EXTRACT TO READ »
For the past five years, I’ve written about rejecting hustle culture for a number of reasons, among them really highlighting burnout. Looking back, I’m realizing that I lost my drive for two reasons: (1) I wasn’t enjoying myself or finding meaning in something and (2) I wasn’t being supported either.

Scenario 1: The Dream

Enjoying myself AND being supported. That’s the dream, isn’t it? You enjoy creating something for the majority of the time despite annoying little pieces here and there, but also it’s recognized by other people.

The magic associated with this is unrivalled.

Scenario 2: At Least It Does Something For Me

There are times when I do something that’s not supported at all, but I love doing it. There are topics I write about that draw a lot of anger, but that anger is precisely what I’m highlighting as a barrier for us to move forward. It’s meaningful. I’m doing something.

Scenario 3: At Least It’s Meaningful For Something Else

There are also projects I’ve done in grad school that I’ve genuinely hated. I didn’t have an ounce of interest in the research question, but it creates outcomes for a subgroup of people, or helps the lab move forward. I actually don’t mind contributing my part, if it at least benefits someone.

Scenario 4: No Meaning for Anyone Involved

I found myself in a few of these trying to grit through the process as if doing things with more effort, more time, more clever solutions would solve the issue that it neither benefitted (1) me or (2) anyone else, for that matter. This is where I find myself quitting because there is no longer a purpose for me to actually spend precious lifetime hours on a project like this.

Stored records:
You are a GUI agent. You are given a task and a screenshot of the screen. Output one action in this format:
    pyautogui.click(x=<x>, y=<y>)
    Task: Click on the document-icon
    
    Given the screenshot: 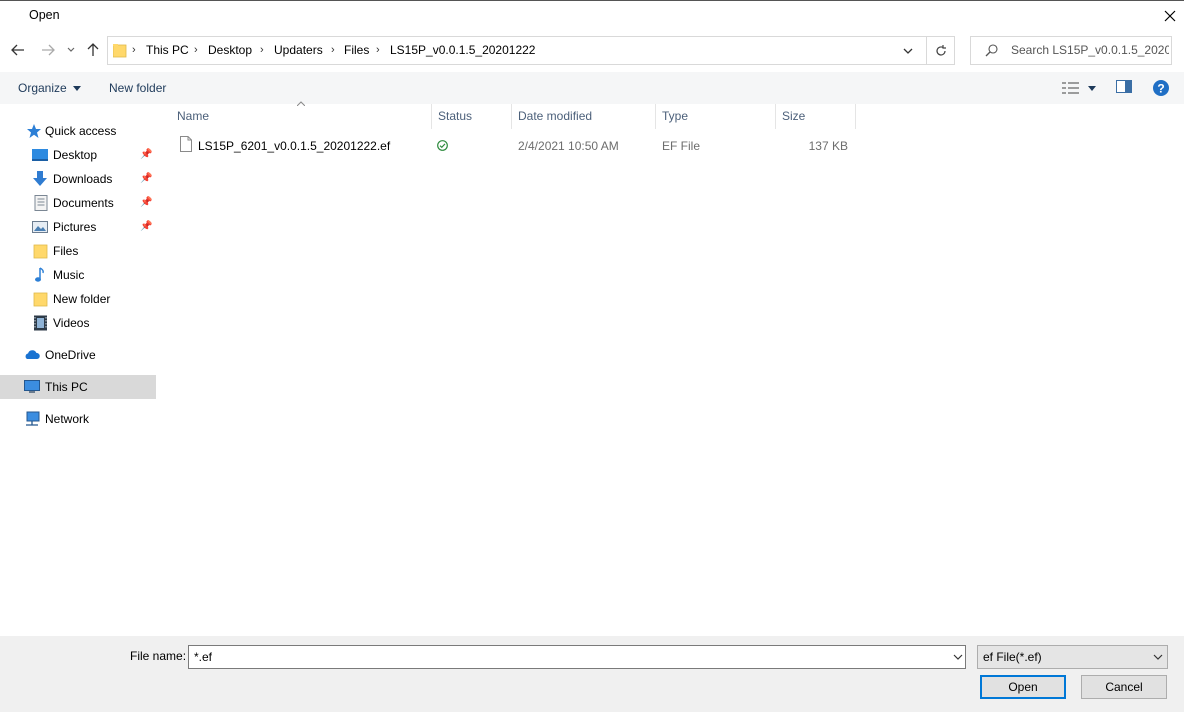 What is the action you would take?
    pyautogui.click(x=41, y=203)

PROBLEM 1 » Quote the essay on losing drive word for word, everything from "The magic associated" down to "I’m doing something.".
PROBLEM 2 » Extend the essay on losing drive, picking up after its final sentence.

WRITTEN ANSWER 1 »
The magic associated with this is unrivalled.

Scenario 2: At Least It Does Something For Me

There are times when I do something that’s not supported at all, but I love doing it. There are topics I write about that draw a lot of anger, but that anger is precisely what I’m highlighting as a barrier for us to move forward. It’s meaningful. I’m doing something.

WRITTEN ANSWER 2 »
When my life was filled with too many scenario 4s, it was too much to even work 9 to 5. I split my hours to be 9–12 and 1–4, stopping at 4 to do a whole admin hour for miscellaneous stuff. I was drained because doing the same amount of work used up so many more bars of energy because I knew it would come back with rejections, because, as we said, no one involved in the project liked it nor found any purpose in it. It’s an easy situation to fall into learned helplessness, for the reason that persevering for a situation that actually doesn’t benefit anyone nor bring fruitful outcomes is silly.

I still mostly reject the idea that to tackle burnout is to “find passion” in your work. The ability to control that comes with working up the ladder and being able to manage more features without it being mandated. Some are able to find little joy in their job even if it does feel mostly meaningless or gruelling, but not everyone does.

Last year, I was the most burnt out I ever was over working the least I had in my life.

This year, I find myself working 9 to 5, and then still having the energy to move forward projects in the evening for 1–2 hours, because of a newfound passion and newfound support. Being able to shift to a community that is much more supportive made a world of a difference.

And I am so, so grateful.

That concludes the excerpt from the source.